TASKS TO PERFORM
1/ In the passage on database search techniques, swap "politics" for "economics" and write out the section between "Illustration of matching" and "several synonymous words.", inclusive.
2/ Carry on the passage on database search techniques, picking up after its final sentence.

PASSAGE GIVEN
#####
Did your search result in too many or too few hits? By using different search techniques, you can improve your searches considerably. Some basic techniques that will work in most databases are described below.
A database search is a match between your search words and existing words in the database. When you enter one or several search words, the database will tell you if these words can be found in the database. Most search tools automatically imply AND between each word entered. If you enter two words, you will only get the results that include both words together in the same document. There are search services that automatically search for related terms and synonyms. Searches of this kind will yield a greater amount of hits.
Illustration of matching using two terms.
What happens when you execute the search in the example above, is that you ask the database to return documents where the words politics AND democracy are included - and no other documents. Had the search been executed using only the word politics, the upper left document would have been returned by the database too.
In many databases you can also use OR between the search words. Applying this to the example below, we would obtain documents that either include the terms bribes OR corruption. The operator OR is used when you want to increase the number of hits or search for several synonymous words.
Illustration of search with the OR operator.
Besides choosing which words to search for, you also need to think about the form in which you write them. For instance, if you want to find publications about democratisation studies, you might also be interested in publications with a different spelling of the word such as democratization (American English) or other endings of the word such as democracies (plural form) or democratic (adjective form). Instead of having to do several separate searches, you can use what is known as truncation. Enter the stem of the word and a truncation character, often an asterisk, like democra*, and you will retrieve all publications wherein the truncated word stem occurs, irrespective of ending.
Illustration of search with truncation.
In many databases the truncation character can also be used at the beginning or in the middle of a word. When it is used in the middle of the word, it is usually called a wildcard.
The most common truncation character is the asterisk (*), but other characters might occur, such as the question mark (?). Sometimes, different characters are used depending on whether they are used in the middle or at the end of a word. Read the search help text of the database you are currently searching in to see which rules apply.
It might be good to know that GoogleScholar uses a form of automatic truncation. A search might retrieve hits on other variants of the word used in your search. However in the library's article databases, you usually have to truncate words in order to retrieve all variants.
By putting two or more words within quotation marks, you will only retrieve documents wherein those words are in exactly that order. This technique works in most databases and search engines. Example: "third world".
#####
DATA EXTRACT
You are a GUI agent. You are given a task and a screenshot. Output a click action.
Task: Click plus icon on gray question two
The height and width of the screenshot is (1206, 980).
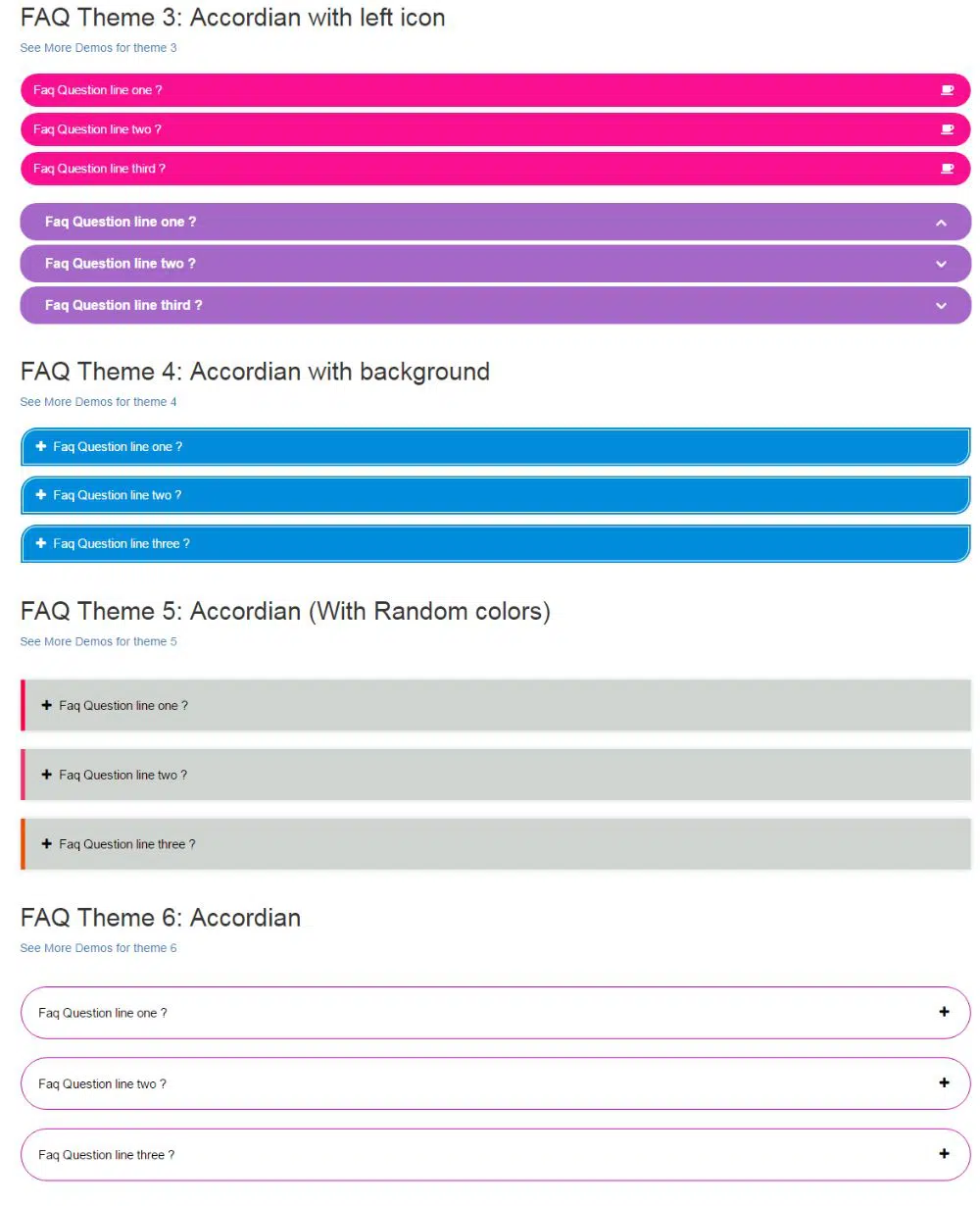(46, 775)
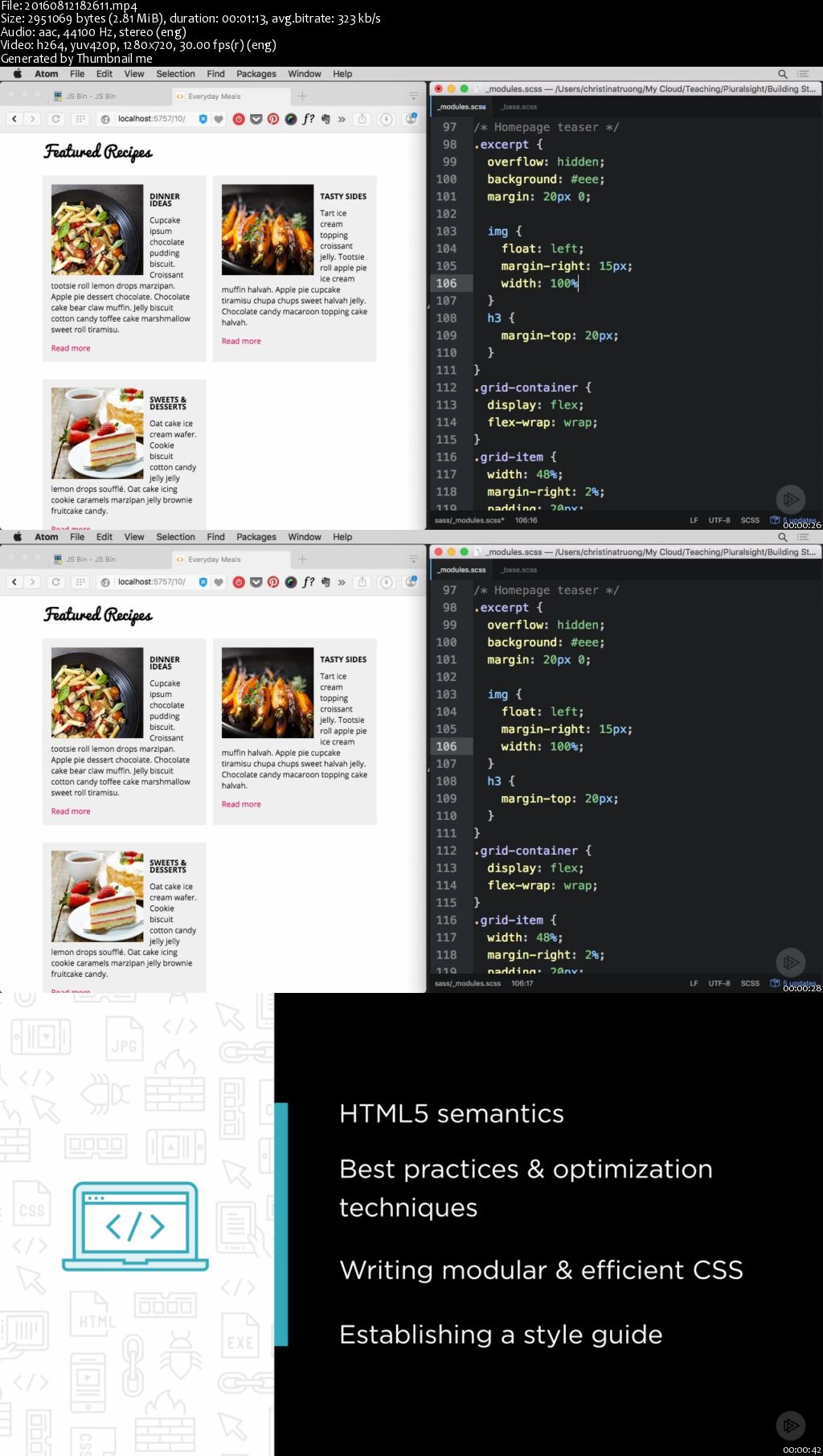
#####
OUTPUTS BY TASK
1/
Illustration of matching using two terms.
What happens when you execute the search in the example above, is that you ask the database to return documents where the words economics AND democracy are included - and no other documents. Had the search been executed using only the word economics, the upper left document would have been returned by the database too.
In many databases you can also use OR between the search words. Applying this to the example below, we would obtain documents that either include the terms bribes OR corruption. The operator OR is used when you want to increase the number of hits or search for several synonymous words.

2/
Which search words you choose is crucial for a search, but you should also be aware of what kind of information you are searching in. Are you searching within the entire text of a document or only among titles, authors or other metadata describing the documents?
Searching within the entire text of documents is usually called free text search, or full text search. When you search within the entire text, you can use specified words that occur in the text.
However, if you only search using the metadata that describes the document, you cannot be as specific.
In most databases there are advanced search options where you can specify in which field you want to limit your search to. In the example below, you will only retrieve documents where the word democracy occurs in titles.
In some cases, you need to limit the number of hits your search yields. This is often the case when a database is of a general and multidisciplinary character and covers many different subject areas and publication types, resulting in lots of hits with varying relevance.
In contrast to metadata searching, setting these limits is something you do after the initial search. In the interfaces of today's databases, you will usually be offered a set of delimiters that you can use to limit your search.
For example, if you limit by publication type, you can choose to search only for journals or dissertations.
For example, when limiting your search by publication date, you can find material that has only been publish within the latest three years.
In some cases you can choose among a number of subject areas as listed by the database.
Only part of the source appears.